Omar exploite cette popularité pour s’attaquer à un énorme problème : rien qu’en 2014, 36 735 viols ont été rapportés en Inde, et beaucoup d’autres n’ont pas été enregistrés. Selon les bulletins d’information, l’incidence des viols a augmenté de neuf pour cents depuis 2010.

D’après Omar, voici ce qui a rendu l’expérience entière extrêmement personnelle pour les survivantes 

Ça n’a pas été difficile, car même si elles ne connaissaient pas vraiment Snapchat, n’importe quel millénial partout dans le monde sait comment prendre un selfie. Ce n’était rien de plus que ça. J’ai d’abord essayé les filtres sur moi-même. Elles ont ri. Ensuite, elles en ont essayé quelques uns. On a rigolé un peu. À la fin, elles ont appuyé sur le bouton rouge, partagé leurs histoires, et le monde a pleuré.

Les efforts d’Omar lui ont valu des compliments sur les médias sociaux pour avoir donné une signification plus profonde à ce qui n’était avant qu’une app amusante

D’autres ont également utilisé Snapchat pour leur travail. Les Indiens Avani Parekh, Nida Sheriff et Rajshekar Patil ont créé un service de conseils sur les abus domestiques appelé lovedoctordotin, adressé aux adolescents indiens qui pensent se trouver dans une relation abusive.

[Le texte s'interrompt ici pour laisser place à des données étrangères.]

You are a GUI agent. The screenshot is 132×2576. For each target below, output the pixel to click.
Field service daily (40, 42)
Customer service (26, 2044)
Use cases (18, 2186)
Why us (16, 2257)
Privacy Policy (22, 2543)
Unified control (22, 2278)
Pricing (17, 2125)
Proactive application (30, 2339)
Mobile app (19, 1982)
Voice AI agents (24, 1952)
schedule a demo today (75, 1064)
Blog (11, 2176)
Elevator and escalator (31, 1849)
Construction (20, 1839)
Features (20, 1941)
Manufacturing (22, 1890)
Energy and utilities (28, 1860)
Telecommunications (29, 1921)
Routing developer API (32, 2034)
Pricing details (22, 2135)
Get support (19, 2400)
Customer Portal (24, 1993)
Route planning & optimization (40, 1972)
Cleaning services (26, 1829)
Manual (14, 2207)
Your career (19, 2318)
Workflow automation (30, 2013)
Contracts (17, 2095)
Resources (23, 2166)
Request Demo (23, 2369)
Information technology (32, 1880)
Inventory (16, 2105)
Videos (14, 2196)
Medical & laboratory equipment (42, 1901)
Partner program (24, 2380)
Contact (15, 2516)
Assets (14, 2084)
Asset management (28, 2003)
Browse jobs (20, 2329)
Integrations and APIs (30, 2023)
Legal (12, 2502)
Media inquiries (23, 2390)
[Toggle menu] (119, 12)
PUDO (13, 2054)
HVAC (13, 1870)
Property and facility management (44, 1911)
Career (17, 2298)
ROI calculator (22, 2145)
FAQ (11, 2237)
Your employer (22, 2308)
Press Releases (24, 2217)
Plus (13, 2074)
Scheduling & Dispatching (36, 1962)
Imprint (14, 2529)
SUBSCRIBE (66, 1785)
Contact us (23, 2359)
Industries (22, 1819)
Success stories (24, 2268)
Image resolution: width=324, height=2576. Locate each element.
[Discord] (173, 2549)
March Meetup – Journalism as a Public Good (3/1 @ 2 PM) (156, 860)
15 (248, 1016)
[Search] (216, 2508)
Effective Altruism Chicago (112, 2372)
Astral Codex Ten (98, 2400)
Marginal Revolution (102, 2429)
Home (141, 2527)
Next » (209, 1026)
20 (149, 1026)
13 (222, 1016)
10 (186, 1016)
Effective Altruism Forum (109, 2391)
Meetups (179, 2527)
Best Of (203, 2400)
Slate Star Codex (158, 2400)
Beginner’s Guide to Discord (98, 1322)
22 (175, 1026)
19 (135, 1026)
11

Omar offre ses conseils aux journalistes utilisant les outils numériques pour rapporter des histoires très sensibles :

Regardez au-delà des gadgets. La valeur nominale de Snapchat n’est qu’autoportraits rigolos et émojis, mais derrière les filtres se cachent des algorithmes phénoménaux. Utilisez la technologie pour raconter de meilleures histoires. Voyez le potentiel qu’il y a à pirater, en quelque sorte, quoi que ce soit. En ce moment, je suis en train de regarder Pokemon Go et je me dis, comment peut-on rapporter des informations comme ça ? Peut-être, en dirigeant les gens dont les téléphones sont munis d’appareils photo vers des évènements, comme les joueurs qui affluent vers des créatures d’animation.
Ceci étant, les implications légales de ces innovations narratives restent à régler, comme par exemple la validité des histoires devant un tribunal. Il y a environ deux mois, les partis politiques indiens de droite, armés de plaintes déposées à la police, ont menacé le comédien Tanmay Bhat pour avoir publié une vidéo utilisant des filtres Snapchat et qui caricaturait deux importantes célébrités indiennes.